Provided material
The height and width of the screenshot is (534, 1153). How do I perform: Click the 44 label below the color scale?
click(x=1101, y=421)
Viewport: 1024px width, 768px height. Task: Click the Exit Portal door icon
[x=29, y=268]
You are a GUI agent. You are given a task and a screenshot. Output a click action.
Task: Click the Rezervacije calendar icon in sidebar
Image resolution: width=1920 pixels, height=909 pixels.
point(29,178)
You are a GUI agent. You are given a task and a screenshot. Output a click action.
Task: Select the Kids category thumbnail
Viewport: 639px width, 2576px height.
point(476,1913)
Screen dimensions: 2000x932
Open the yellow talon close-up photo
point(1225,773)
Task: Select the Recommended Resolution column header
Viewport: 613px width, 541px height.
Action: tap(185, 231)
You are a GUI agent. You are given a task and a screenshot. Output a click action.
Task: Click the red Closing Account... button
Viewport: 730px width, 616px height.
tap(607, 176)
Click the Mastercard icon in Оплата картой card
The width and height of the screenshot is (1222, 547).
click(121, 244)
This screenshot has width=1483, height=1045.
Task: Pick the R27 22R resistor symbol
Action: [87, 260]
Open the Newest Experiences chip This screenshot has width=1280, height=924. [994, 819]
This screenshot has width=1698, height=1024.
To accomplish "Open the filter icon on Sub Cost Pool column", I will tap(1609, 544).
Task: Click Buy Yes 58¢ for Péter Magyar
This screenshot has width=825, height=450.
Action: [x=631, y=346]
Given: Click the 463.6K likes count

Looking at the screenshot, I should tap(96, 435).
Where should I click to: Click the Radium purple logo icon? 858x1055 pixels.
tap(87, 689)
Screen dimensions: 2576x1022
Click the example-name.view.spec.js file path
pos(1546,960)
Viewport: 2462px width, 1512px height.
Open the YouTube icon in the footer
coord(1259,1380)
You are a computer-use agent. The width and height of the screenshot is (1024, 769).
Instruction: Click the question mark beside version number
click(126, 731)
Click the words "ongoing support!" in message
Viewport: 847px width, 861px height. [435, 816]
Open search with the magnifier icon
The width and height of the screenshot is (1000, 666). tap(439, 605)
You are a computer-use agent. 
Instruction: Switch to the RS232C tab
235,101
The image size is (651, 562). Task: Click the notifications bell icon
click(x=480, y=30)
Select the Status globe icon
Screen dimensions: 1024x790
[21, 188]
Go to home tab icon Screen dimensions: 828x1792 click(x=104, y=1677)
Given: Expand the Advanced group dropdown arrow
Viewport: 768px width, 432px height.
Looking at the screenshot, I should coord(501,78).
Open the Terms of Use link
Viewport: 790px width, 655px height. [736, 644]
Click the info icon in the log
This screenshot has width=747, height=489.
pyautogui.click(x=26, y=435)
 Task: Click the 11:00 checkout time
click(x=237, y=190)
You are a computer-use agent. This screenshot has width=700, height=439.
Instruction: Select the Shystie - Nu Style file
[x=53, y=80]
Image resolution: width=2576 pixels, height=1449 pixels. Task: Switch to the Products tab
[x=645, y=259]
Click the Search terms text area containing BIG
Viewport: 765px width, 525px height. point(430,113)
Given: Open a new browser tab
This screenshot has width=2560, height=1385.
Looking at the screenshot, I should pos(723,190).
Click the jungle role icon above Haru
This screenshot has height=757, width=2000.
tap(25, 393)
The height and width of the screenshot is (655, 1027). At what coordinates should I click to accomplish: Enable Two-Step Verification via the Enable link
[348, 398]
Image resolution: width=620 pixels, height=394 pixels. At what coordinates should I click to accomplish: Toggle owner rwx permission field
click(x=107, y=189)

Problem
Reproduce all of the data above verbatim, line for line.

Output of the exercise
The height and width of the screenshot is (534, 1153). How do I perform: Click the 44 label below the color scale?
click(x=1101, y=421)
Viewport: 1024px width, 768px height. Task: Click the Exit Portal door icon
[x=29, y=268]
You are a GUI agent. You are given a task and a screenshot. Output a click action.
Task: Click the Rezervacije calendar icon in sidebar
Image resolution: width=1920 pixels, height=909 pixels.
point(29,178)
You are a GUI agent. You are given a task and a screenshot. Output a click action.
Task: Select the Kids category thumbnail
Viewport: 639px width, 2576px height.
point(476,1913)
Screen dimensions: 2000x932
Open the yellow talon close-up photo
point(1225,773)
Task: Select the Recommended Resolution column header
Viewport: 613px width, 541px height.
Action: tap(185, 231)
You are a GUI agent. You are given a task and a screenshot. Output a click action.
Task: Click the red Closing Account... button
Viewport: 730px width, 616px height.
tap(607, 176)
Click the Mastercard icon in Оплата картой card
The width and height of the screenshot is (1222, 547).
click(121, 244)
This screenshot has width=1483, height=1045.
Task: Pick the R27 22R resistor symbol
Action: [87, 260]
Open the Newest Experiences chip This screenshot has width=1280, height=924. [994, 819]
This screenshot has width=1698, height=1024.
To accomplish "Open the filter icon on Sub Cost Pool column", I will tap(1609, 544).
Task: Click Buy Yes 58¢ for Péter Magyar
This screenshot has width=825, height=450.
Action: [x=631, y=346]
Given: Click the 463.6K likes count

Looking at the screenshot, I should tap(96, 435).
Where should I click to: Click the Radium purple logo icon? 858x1055 pixels.
tap(87, 689)
Screen dimensions: 2576x1022
Click the example-name.view.spec.js file path
pos(1546,960)
Viewport: 2462px width, 1512px height.
Open the YouTube icon in the footer
coord(1259,1380)
You are a computer-use agent. The width and height of the screenshot is (1024, 769).
Instruction: Click the question mark beside version number
click(126, 731)
Click the words "ongoing support!" in message
Viewport: 847px width, 861px height. [435, 816]
Open search with the magnifier icon
The width and height of the screenshot is (1000, 666). tap(439, 605)
You are a computer-use agent. 
Instruction: Switch to the RS232C tab
235,101
The image size is (651, 562). Task: Click the notifications bell icon
click(x=480, y=30)
Select the Status globe icon
Screen dimensions: 1024x790
[21, 188]
Go to home tab icon Screen dimensions: 828x1792 click(x=104, y=1677)
Given: Expand the Advanced group dropdown arrow
Viewport: 768px width, 432px height.
Looking at the screenshot, I should coord(501,78).
Open the Terms of Use link
Viewport: 790px width, 655px height. [736, 644]
Click the info icon in the log
This screenshot has width=747, height=489.
pyautogui.click(x=26, y=435)
 Task: Click the 11:00 checkout time
click(x=237, y=190)
You are a computer-use agent. This screenshot has width=700, height=439.
Instruction: Select the Shystie - Nu Style file
[x=53, y=80]
Image resolution: width=2576 pixels, height=1449 pixels. Task: Switch to the Products tab
[x=645, y=259]
Click the Search terms text area containing BIG
Viewport: 765px width, 525px height. point(430,113)
Given: Open a new browser tab
This screenshot has width=2560, height=1385.
Looking at the screenshot, I should pos(723,190).
Click the jungle role icon above Haru
This screenshot has height=757, width=2000.
tap(25, 393)
The height and width of the screenshot is (655, 1027). At what coordinates should I click to accomplish: Enable Two-Step Verification via the Enable link
[348, 398]
Image resolution: width=620 pixels, height=394 pixels. At what coordinates should I click to accomplish: Toggle owner rwx permission field
click(x=107, y=189)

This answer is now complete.